TARGET(FLOAT_ADD): w= POP(); v= TOP(); x= PyFloat_Type.tp_as_number->nb_add(v, w); SET_TOP(x); if (x != NULL) FAST_DISPATCH(); break;

And I extend the standard indirect threaded code dispatch table to support the FLOAT_ADD operation.

There are a variety of solutions to getting cross-module inlining these days.  Clang+LLVM support link-time optimization (LTO) via a plugin for gold.  GCC has LTO and LIPO as well. A PhD colleague from our institute pointed the gold stuff out to me yesterday, I am going to check out if any of these solutions would work.
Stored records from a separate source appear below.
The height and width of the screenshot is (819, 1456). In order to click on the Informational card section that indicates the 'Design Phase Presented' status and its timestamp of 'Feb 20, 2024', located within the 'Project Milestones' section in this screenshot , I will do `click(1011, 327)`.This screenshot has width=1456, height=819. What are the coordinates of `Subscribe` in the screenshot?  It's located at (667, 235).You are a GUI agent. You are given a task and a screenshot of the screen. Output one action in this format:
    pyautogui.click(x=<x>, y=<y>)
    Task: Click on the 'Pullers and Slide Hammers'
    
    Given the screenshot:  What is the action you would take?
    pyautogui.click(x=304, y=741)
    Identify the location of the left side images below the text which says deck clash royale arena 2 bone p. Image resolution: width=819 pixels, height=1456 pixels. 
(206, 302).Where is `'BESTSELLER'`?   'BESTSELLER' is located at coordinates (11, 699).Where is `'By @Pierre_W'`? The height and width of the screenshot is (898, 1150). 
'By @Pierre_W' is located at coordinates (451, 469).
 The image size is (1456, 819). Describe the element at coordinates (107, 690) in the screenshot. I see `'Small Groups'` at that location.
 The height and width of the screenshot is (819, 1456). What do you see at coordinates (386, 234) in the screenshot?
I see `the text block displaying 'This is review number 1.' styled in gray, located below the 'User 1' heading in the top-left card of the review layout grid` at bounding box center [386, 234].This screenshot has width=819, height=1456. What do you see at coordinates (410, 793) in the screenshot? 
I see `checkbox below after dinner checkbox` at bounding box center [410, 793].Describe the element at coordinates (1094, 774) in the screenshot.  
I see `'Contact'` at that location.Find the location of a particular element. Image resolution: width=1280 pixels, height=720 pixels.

A deeper problem here is that the heuristics of the compilers are ill-suited to the needs of compiling an interpreter dispatch routine -- I will investigate this further in future research.

This would be interesting.  We have (obviously) have similar instrumentation in unladen swallow to gather type feedback.  We talked with Craig Citro about finding a way to feed that back to Cython for exactly this reason, but we haven't really pursued it. Ok; I think it would actually be fairly easy to use the type information gathered at runtime by the quickening approach. Several auxiliary functions for dealing with these types could be generated by my code generator as well. It is probably worth looking into this, though my current top-priority is my PhD research, so I cannot promise to being able to allocate vast amounts of time for such endeavours.